Top of RECORDS TO USE
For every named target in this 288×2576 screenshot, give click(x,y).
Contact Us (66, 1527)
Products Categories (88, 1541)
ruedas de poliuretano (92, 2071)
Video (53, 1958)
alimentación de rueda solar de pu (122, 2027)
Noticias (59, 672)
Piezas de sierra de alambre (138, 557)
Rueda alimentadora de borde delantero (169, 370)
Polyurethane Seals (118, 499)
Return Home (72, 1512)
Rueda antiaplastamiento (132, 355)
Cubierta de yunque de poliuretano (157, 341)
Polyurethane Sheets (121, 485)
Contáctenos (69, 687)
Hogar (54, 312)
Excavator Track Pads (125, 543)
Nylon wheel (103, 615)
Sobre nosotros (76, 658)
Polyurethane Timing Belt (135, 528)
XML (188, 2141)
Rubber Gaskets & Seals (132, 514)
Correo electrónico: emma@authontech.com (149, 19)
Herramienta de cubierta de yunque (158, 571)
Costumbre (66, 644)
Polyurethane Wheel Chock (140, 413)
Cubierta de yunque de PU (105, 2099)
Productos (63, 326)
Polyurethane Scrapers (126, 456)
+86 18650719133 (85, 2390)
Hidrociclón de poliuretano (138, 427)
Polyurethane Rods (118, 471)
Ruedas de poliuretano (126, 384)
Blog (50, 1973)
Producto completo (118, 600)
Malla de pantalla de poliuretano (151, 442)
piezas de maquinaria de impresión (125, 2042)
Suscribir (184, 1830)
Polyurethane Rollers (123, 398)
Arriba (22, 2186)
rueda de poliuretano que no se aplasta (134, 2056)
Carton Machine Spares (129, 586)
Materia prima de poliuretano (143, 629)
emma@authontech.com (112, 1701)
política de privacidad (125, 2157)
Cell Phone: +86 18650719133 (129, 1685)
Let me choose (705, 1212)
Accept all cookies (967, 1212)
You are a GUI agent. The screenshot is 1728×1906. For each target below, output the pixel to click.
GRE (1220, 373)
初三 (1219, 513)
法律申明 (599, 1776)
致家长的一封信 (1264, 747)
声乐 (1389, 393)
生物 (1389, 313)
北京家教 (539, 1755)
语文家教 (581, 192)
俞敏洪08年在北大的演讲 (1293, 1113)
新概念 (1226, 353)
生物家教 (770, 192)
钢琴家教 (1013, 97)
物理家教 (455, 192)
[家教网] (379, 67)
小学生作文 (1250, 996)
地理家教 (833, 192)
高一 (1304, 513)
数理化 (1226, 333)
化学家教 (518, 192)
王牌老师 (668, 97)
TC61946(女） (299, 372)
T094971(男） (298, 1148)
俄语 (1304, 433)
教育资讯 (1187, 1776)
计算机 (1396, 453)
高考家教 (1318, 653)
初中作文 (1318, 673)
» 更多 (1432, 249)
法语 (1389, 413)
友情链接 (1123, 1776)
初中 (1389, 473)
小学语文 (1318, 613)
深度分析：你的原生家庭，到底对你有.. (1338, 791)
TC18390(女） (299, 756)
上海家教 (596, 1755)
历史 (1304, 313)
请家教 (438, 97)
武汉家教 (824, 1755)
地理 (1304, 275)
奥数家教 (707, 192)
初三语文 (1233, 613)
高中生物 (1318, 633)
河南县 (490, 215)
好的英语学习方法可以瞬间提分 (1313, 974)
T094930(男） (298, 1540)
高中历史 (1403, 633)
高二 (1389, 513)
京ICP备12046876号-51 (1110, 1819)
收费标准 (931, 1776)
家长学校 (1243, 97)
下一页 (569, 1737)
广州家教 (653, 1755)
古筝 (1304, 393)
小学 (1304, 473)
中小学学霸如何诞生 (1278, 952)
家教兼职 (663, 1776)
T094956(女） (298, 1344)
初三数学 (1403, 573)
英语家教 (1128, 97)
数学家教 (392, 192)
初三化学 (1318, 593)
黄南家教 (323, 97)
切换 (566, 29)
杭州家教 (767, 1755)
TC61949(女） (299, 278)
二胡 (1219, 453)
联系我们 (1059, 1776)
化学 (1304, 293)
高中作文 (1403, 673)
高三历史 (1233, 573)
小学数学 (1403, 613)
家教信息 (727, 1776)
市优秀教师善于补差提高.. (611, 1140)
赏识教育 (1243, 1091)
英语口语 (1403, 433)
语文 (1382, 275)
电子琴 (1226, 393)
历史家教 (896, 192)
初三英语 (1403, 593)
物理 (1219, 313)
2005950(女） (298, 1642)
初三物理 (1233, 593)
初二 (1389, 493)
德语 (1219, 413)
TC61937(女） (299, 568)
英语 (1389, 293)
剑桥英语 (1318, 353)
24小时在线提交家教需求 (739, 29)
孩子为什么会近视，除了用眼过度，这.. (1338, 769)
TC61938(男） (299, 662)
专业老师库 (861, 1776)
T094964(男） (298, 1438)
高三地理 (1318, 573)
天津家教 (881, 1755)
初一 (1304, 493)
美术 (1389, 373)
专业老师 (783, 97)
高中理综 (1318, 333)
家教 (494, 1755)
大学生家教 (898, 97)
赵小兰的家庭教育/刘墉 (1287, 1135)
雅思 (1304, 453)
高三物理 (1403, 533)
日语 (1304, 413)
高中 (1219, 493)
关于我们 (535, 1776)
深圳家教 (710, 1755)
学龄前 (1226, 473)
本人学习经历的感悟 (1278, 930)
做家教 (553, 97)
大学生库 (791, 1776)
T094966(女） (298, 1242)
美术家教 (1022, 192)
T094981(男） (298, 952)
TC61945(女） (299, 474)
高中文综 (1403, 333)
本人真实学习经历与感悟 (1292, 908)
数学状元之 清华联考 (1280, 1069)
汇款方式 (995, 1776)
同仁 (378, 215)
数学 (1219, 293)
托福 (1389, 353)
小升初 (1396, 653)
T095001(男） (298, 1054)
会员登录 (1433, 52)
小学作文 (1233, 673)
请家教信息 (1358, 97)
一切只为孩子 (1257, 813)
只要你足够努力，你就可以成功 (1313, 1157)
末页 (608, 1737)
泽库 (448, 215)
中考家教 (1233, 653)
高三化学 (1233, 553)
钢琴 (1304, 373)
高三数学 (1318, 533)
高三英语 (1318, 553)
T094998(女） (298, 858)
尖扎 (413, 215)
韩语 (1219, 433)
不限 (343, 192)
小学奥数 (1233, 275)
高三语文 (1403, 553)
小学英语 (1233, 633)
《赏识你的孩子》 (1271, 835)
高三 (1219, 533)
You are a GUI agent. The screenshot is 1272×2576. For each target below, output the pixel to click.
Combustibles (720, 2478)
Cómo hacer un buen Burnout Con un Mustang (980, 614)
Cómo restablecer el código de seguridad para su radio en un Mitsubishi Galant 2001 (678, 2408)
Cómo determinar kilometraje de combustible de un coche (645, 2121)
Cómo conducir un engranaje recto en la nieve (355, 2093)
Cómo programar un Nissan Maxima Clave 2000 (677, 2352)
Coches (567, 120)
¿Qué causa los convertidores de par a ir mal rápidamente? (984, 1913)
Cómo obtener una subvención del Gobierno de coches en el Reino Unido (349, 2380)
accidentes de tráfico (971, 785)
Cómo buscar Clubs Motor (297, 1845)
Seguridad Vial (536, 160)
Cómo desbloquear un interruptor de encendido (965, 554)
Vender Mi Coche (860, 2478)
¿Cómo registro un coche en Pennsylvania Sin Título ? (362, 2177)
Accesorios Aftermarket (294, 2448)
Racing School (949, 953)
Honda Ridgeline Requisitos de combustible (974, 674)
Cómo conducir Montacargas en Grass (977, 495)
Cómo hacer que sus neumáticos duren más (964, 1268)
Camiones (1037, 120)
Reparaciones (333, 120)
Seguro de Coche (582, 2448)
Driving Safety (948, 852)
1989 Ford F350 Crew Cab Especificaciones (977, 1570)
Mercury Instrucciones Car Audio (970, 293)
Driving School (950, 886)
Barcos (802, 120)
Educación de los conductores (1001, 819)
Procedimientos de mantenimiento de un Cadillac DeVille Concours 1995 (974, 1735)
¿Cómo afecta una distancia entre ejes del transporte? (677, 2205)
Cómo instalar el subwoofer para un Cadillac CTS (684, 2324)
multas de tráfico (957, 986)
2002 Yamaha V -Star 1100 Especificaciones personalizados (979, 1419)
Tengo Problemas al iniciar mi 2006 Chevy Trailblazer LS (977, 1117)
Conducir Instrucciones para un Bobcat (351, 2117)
Bottom of RECORDS TO USE
# YOUR INSTRUCTIONS:
From the records above, extract exactly and only the lines that begin at the line with "数学家教 (392, 192)" and stop after the line with "高三英语 (1318, 553)".

# ANSWER TO THE PROBLEM:
数学家教 (392, 192)
初三化学 (1318, 593)
黄南家教 (323, 97)
切换 (566, 29)
杭州家教 (767, 1755)
TC61949(女） (299, 278)
二胡 (1219, 453)
联系我们 (1059, 1776)
化学 (1304, 293)
高中作文 (1403, 673)
高三历史 (1233, 573)
小学数学 (1403, 613)
家教信息 (727, 1776)
市优秀教师善于补差提高.. (611, 1140)
赏识教育 (1243, 1091)
英语口语 (1403, 433)
语文 (1382, 275)
电子琴 (1226, 393)
历史家教 (896, 192)
初三英语 (1403, 593)
物理 (1219, 313)
2005950(女） (298, 1642)
初三物理 (1233, 593)
初二 (1389, 493)
德语 (1219, 413)
TC61937(女） (299, 568)
英语 (1389, 293)
剑桥英语 (1318, 353)
24小时在线提交家教需求 (739, 29)
孩子为什么会近视，除了用眼过度，这.. (1338, 769)
TC61938(男） (299, 662)
专业老师库 (861, 1776)
T094964(男） (298, 1438)
高三地理 (1318, 573)
天津家教 (881, 1755)
初一 (1304, 493)
美术 (1389, 373)
专业老师 (783, 97)
高中理综 (1318, 333)
家教 (494, 1755)
大学生家教 (898, 97)
赵小兰的家庭教育/刘墉 (1287, 1135)
雅思 (1304, 453)
高三物理 (1403, 533)
日语 (1304, 413)
高中 (1219, 493)
关于我们 (535, 1776)
深圳家教 (710, 1755)
学龄前 (1226, 473)
本人学习经历的感悟 (1278, 930)
做家教 (553, 97)
大学生库 (791, 1776)
T094966(女） (298, 1242)
美术家教 (1022, 192)
T094981(男） (298, 952)
TC61945(女） (299, 474)
高中文综 (1403, 333)
本人真实学习经历与感悟 (1292, 908)
数学状元之 清华联考 (1280, 1069)
汇款方式 (995, 1776)
同仁 (378, 215)
数学 (1219, 293)
托福 (1389, 353)
小升初 (1396, 653)
T095001(男） (298, 1054)
会员登录 (1433, 52)
小学作文 (1233, 673)
请家教信息 (1358, 97)
一切只为孩子 (1257, 813)
只要你足够努力，你就可以成功 (1313, 1157)
末页 (608, 1737)
泽库 (448, 215)
中考家教 (1233, 653)
高三化学 (1233, 553)
钢琴 (1304, 373)
高三数学 (1318, 533)
高三英语 (1318, 553)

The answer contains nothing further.